Billy: That leads me to my next question. I imagine, it's easier for you to teach the skill than it is to get someone to care. I'm wondering how you manage that.

Dr. Yvette: Yes, that's such a great question. Because teaching goes with skill. Teaching and coaching is about skill development. But we develop care by healing. So, the reason that people don't care about somebody else is usually because there is a pain, an unresolved pain, that's blocking their care. That's where the therapy work comes in. It's to unearth what are the things that are stuck. What are the unhealed wounds? Where is your heart? Where have you defended your heart so much, and needed to shut down out of shame, guilt, embarrassment, fear, experiences that was so painful that you swore you would never get hurt that way, again.
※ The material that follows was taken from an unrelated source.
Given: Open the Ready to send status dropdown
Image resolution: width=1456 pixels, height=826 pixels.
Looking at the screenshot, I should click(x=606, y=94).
That's healing work.

The healing work can increase care. Maybe you still don't want to be with this particular person, but the healing work will help you live a more open-hearted life, where you're more available to your own heart, your own tenderness, your own emotional, tender, loving self. So, you can bring that part of you more on line. Then you can also be a lot more discerning about which people you'd like to share that with.
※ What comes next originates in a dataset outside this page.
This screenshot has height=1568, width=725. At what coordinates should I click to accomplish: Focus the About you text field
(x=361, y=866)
Billy: In the course that you offer on your website, you talk about how biology and socialization can get in the way of compassionate communication. So, I'm curious if you can elaborate on that.

Dr. Yvette: I'll give you just a simple frame, and then I'm going to come back to biology and socialization. I'll start with socialization. The way that most of us are raised, the cultures that many of us are raised in, I think of them as domination cultures.
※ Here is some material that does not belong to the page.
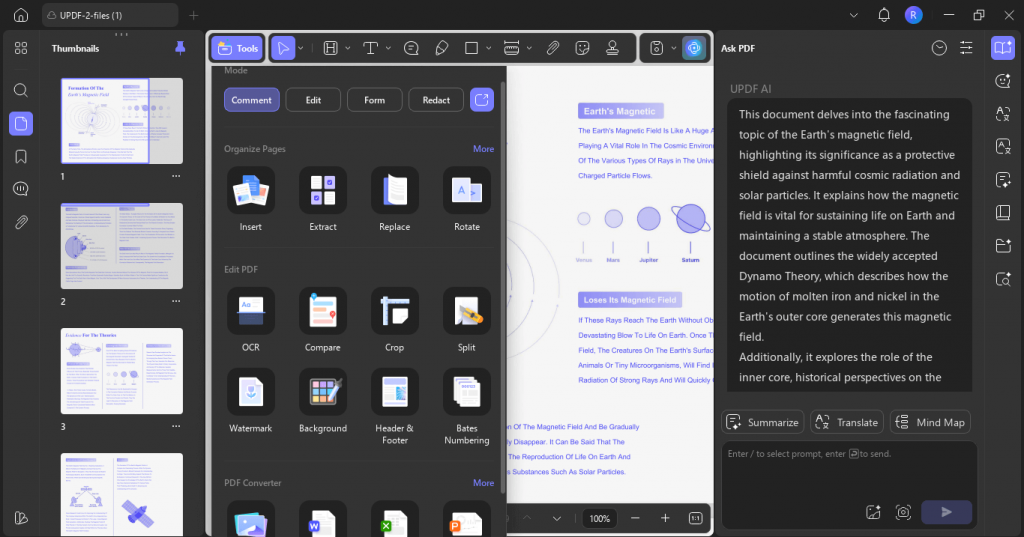
Task: Switch to Edit mode
Action: (313, 100)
In a domination culture, we care about hierarchy. The hierarchy happens in a triangle, where fewer and fewer people have access to more and more resources. The goal in a domination structure is to be on top. It's to get more rank, to get more power, to get more money, to get more access to resources, whatever those are. The way we do that is, we pit people against each other. We have people competing with one another. We are really in a dualistic frame of mind that you're either good or you're bad, or you're right or you're wrong. We play a lot in a domination culture with ideas of power over and power under. We have perpetrators and victims, and rescuers. We have very particular roles.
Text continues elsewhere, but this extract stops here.